**Exercise:** Would you please repeat the data that follows, exactly as it reads?

[Extracted records]
--------------------

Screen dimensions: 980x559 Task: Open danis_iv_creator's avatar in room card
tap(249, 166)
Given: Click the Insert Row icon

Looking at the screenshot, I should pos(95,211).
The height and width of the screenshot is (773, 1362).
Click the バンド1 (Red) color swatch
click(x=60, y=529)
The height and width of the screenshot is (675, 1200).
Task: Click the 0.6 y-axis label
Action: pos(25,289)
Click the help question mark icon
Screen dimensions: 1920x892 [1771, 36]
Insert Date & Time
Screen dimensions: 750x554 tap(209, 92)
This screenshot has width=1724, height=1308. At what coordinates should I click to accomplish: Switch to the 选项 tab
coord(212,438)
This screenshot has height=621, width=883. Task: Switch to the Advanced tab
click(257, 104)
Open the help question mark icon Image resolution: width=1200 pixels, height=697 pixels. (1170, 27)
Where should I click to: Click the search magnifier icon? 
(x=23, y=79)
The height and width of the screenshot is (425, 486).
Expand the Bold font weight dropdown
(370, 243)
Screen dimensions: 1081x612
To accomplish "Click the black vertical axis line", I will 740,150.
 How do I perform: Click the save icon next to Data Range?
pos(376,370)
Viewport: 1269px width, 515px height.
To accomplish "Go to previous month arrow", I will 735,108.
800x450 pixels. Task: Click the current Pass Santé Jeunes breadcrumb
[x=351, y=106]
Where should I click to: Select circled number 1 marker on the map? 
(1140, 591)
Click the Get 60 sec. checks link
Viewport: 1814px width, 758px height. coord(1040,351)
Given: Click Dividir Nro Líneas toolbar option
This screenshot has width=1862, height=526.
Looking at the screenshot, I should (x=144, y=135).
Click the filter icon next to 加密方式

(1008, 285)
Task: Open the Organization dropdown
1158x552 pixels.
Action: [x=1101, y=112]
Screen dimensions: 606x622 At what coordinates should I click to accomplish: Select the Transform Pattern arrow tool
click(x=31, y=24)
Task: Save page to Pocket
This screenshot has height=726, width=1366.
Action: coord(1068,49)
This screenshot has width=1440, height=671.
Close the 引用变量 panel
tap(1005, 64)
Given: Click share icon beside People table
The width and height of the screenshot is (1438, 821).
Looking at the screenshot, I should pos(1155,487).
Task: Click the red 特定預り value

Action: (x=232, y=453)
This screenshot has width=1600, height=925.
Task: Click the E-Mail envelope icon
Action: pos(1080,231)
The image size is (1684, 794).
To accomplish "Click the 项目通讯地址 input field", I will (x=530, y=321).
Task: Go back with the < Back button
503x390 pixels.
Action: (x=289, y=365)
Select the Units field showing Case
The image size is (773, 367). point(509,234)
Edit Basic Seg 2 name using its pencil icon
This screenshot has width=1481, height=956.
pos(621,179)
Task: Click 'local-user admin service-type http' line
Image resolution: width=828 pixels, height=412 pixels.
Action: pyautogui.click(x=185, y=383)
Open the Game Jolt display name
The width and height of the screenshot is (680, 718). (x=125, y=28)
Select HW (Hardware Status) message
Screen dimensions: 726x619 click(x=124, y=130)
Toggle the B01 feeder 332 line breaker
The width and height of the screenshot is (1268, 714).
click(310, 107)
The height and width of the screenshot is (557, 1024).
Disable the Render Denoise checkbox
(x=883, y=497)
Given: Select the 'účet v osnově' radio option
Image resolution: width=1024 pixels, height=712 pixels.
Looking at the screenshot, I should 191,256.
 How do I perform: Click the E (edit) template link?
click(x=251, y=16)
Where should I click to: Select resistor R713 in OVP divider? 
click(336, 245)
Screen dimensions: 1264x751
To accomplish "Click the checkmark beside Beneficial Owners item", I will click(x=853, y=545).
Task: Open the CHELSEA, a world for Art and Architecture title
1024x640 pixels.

--------------------

**Result of this exercise:**
Screen dimensions: 980x559 Task: Open danis_iv_creator's avatar in room card
tap(249, 166)
Given: Click the Insert Row icon

Looking at the screenshot, I should pos(95,211).
The height and width of the screenshot is (773, 1362).
Click the バンド1 (Red) color swatch
click(x=60, y=529)
The height and width of the screenshot is (675, 1200).
Task: Click the 0.6 y-axis label
Action: pos(25,289)
Click the help question mark icon
Screen dimensions: 1920x892 [1771, 36]
Insert Date & Time
Screen dimensions: 750x554 tap(209, 92)
This screenshot has width=1724, height=1308. At what coordinates should I click to accomplish: Switch to the 选项 tab
coord(212,438)
This screenshot has height=621, width=883. Task: Switch to the Advanced tab
click(257, 104)
Open the help question mark icon Image resolution: width=1200 pixels, height=697 pixels. (1170, 27)
Where should I click to: Click the search magnifier icon? 
(x=23, y=79)
The height and width of the screenshot is (425, 486).
Expand the Bold font weight dropdown
(370, 243)
Screen dimensions: 1081x612
To accomplish "Click the black vertical axis line", I will 740,150.
 How do I perform: Click the save icon next to Data Range?
pos(376,370)
Viewport: 1269px width, 515px height.
To accomplish "Go to previous month arrow", I will 735,108.
800x450 pixels. Task: Click the current Pass Santé Jeunes breadcrumb
[x=351, y=106]
Where should I click to: Select circled number 1 marker on the map? 
(1140, 591)
Click the Get 60 sec. checks link
Viewport: 1814px width, 758px height. coord(1040,351)
Given: Click Dividir Nro Líneas toolbar option
This screenshot has width=1862, height=526.
Looking at the screenshot, I should (x=144, y=135).
Click the filter icon next to 加密方式

(1008, 285)
Task: Open the Organization dropdown
1158x552 pixels.
Action: [x=1101, y=112]
Screen dimensions: 606x622 At what coordinates should I click to accomplish: Select the Transform Pattern arrow tool
click(x=31, y=24)
Task: Save page to Pocket
This screenshot has height=726, width=1366.
Action: coord(1068,49)
This screenshot has width=1440, height=671.
Close the 引用变量 panel
tap(1005, 64)
Given: Click share icon beside People table
The width and height of the screenshot is (1438, 821).
Looking at the screenshot, I should pos(1155,487).
Task: Click the red 特定預り value

Action: (x=232, y=453)
This screenshot has width=1600, height=925.
Task: Click the E-Mail envelope icon
Action: pos(1080,231)
The image size is (1684, 794).
To accomplish "Click the 项目通讯地址 input field", I will (x=530, y=321).
Task: Go back with the < Back button
503x390 pixels.
Action: (x=289, y=365)
Select the Units field showing Case
The image size is (773, 367). point(509,234)
Edit Basic Seg 2 name using its pencil icon
This screenshot has width=1481, height=956.
pos(621,179)
Task: Click 'local-user admin service-type http' line
Image resolution: width=828 pixels, height=412 pixels.
Action: pyautogui.click(x=185, y=383)
Open the Game Jolt display name
The width and height of the screenshot is (680, 718). (x=125, y=28)
Select HW (Hardware Status) message
Screen dimensions: 726x619 click(x=124, y=130)
Toggle the B01 feeder 332 line breaker
The width and height of the screenshot is (1268, 714).
click(310, 107)
The height and width of the screenshot is (557, 1024).
Disable the Render Denoise checkbox
(x=883, y=497)
Given: Select the 'účet v osnově' radio option
Image resolution: width=1024 pixels, height=712 pixels.
Looking at the screenshot, I should 191,256.
 How do I perform: Click the E (edit) template link?
click(x=251, y=16)
Where should I click to: Select resistor R713 in OVP divider? 
click(336, 245)
Screen dimensions: 1264x751
To accomplish "Click the checkmark beside Beneficial Owners item", I will click(x=853, y=545).
Task: Open the CHELSEA, a world for Art and Architecture title
1024x640 pixels.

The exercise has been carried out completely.